■ **TASK REQUIREMENTS**:
Nothing but the lines from the one containing "The height and width of the screenshot is (809, 1158)." through the end of the entries should be set down, each exactly as written.

[[ EXERCISE DATA open ]]

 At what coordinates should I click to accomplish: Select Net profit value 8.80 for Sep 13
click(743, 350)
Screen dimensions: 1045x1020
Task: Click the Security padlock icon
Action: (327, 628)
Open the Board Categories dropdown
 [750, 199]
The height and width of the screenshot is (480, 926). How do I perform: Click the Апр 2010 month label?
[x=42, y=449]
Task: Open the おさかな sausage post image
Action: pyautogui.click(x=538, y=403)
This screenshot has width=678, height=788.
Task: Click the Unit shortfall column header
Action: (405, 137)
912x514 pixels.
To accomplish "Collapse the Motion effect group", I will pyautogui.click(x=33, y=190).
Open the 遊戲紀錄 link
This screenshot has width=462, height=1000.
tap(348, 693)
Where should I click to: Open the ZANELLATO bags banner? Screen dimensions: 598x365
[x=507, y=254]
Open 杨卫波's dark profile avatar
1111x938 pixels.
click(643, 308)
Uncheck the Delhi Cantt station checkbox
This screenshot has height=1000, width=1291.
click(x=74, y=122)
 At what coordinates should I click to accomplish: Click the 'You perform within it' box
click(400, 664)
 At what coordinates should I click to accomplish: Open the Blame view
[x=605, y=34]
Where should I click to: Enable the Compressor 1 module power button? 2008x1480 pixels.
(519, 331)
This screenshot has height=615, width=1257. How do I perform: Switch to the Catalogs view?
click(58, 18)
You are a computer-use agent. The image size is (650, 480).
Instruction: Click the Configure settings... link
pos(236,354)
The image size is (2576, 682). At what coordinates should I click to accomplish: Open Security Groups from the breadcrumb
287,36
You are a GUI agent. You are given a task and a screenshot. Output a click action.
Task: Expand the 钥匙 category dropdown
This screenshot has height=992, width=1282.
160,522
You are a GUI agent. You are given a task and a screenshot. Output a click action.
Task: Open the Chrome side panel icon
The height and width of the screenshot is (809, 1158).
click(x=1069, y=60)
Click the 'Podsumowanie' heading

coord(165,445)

[[ EXERCISE DATA closed ]]

■ **EXERCISE ANSWER**:
The height and width of the screenshot is (809, 1158).
click(x=1069, y=60)
Click the 'Podsumowanie' heading

coord(165,445)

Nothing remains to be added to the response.